Neurology Flashcards
40yo male BIBA following seizure at home. He is febrile and wife says he was acting strange for 12h preceding the fit. He has no focal neurology, neck stiffness, photophobia or rashes and is otherwise stable. What single Tx do you give this patient?
Aciclovir. This is likely encephalitis, most likely caused by HSV. Do a LP for CSF and an MRI brain. CSF analysis will reveal a high protein, normal glucose, slightly high WBC (lymphocytes), positive HSV PCR
What are classic MRI findings of HSV encephalitis?
MRI should show inflammation involving the bilateral medial temporal lobe, insular cortex and cingulate gyrus
What are symptoms of a bulbar/ pseudobulbar palsy?
Dysphagia/ difficulty swallowing with dysarthria
What are some differential causes for a 3 month Hx of bulbar palsy/ LMN pattern of weakness in speech and swallowing apparatus?
Motor neuron disease (MND) and myasthenic gravis (MG). This may lead to proximal weakness
What pattern of neurological signs is usually observed in patients with MS?
Pseudobulbar or UMN pattern of weakness i.e. brisk jaw jerk and gag reflex, with slow spastic tongue movements (without wasting).
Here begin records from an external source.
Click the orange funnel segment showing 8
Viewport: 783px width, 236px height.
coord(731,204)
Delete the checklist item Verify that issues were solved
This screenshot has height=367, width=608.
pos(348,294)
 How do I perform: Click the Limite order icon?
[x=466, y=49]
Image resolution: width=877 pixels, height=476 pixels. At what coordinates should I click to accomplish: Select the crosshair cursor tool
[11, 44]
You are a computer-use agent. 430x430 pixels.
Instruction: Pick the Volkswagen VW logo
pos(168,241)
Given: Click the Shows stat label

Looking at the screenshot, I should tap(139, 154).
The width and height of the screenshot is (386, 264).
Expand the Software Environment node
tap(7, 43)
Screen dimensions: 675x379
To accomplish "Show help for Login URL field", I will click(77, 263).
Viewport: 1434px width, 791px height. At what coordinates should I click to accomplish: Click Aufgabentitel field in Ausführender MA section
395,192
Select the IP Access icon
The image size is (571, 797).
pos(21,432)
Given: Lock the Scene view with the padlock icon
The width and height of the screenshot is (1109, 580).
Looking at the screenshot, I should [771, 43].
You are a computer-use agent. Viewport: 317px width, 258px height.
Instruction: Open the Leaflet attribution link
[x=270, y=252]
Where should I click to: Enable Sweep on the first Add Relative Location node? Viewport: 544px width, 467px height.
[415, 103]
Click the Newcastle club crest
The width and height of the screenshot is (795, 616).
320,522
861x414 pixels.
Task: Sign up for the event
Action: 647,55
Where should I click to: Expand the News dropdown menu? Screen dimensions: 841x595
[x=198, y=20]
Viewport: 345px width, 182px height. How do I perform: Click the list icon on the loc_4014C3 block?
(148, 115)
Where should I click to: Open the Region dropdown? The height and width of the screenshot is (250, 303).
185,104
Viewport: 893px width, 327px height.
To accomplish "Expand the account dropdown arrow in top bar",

Classically, in younger patients it presents with opthalmoplegia and ptosis.
What investigations would you carry out to confirm a diagnosis of myasthenia gravis?
A Tensilon test (cholinesterase Tx), which will show improvement of symptoms in MG. EMG studies, AChR antibodies may be used to confirm diagnosis. A CT upper thorax may be carried out to exclude thymomas.
What drugs make myasthenia gravis worse?
Myasthenic crisis may be triggered by certain drugs (e.g. cipro, propranolol, CCBs, Botox, lithium, verapamil) and neuromuscular blockers in anaesthesia.
What malignancy is a/w Lambert Eaton Myasthenic syndrome?
Small cell lung cancer, as LEMS is a paraneoplastic disorder - a pre-synaptic disorder of the NMJ with antibodies to voltage gated Ca channels.
What risk factors are a/w multiple sclerosis?
Family history, EBV infection, geographic latitude/ sunlight/ vitamin D/ smoking
What are the most common symptoms of MS?
- Optic nerve: optic neuritis
- Cerebellum: cerebellar syndrome (acute or chronic dysfunction)
- Brainstem: cranial nerve mono-neuropathies, INO, eye movement issues
- Spinal cord: transverse myelitis, incoordination and weakness, progressive paraparesis
What is the most common disease course of MS?
Relapsing-remitting disease (exacerbations followed by recovery)
What are clinical features of multiple sclerosis?
Visual - optic neuritis (partial or total unilateral visual loss over days, with pain behind eye and on movement), eye movement abnormalities
Motor and coordination - weakness LL >UL, UMN signs, ataxia, may present with clinical syndrome e.g. transverse myelitis
Sensory/ autonomic - pain paraesthesia and heat sensitivity, bladder/ bowel/ sexual dysfunction
Cognition - depression, fatigue, CI
What does heel-toe tandem walk indicate?
Cerebellar pathology - cf. DANISH - dysdiadokinesia, ataxia, nystagmus, intention tremor, slurred speech (dysarthria), heel-shin abnormality
What are causes of cerebellar signs?
Unilateral - MS, vascular, SOL
Bilateral - unilateral causes, inherited, metabolics, medications e.g. phenytoin
What causes intranuclear opthalmoplegia? i.e. inability to adduct affected side in lateral gaze/ conjugate gaze disorder
It is caused by demyelination of the MLF, which connects the CNVI (LR muscle) and CNIII (MR muscle).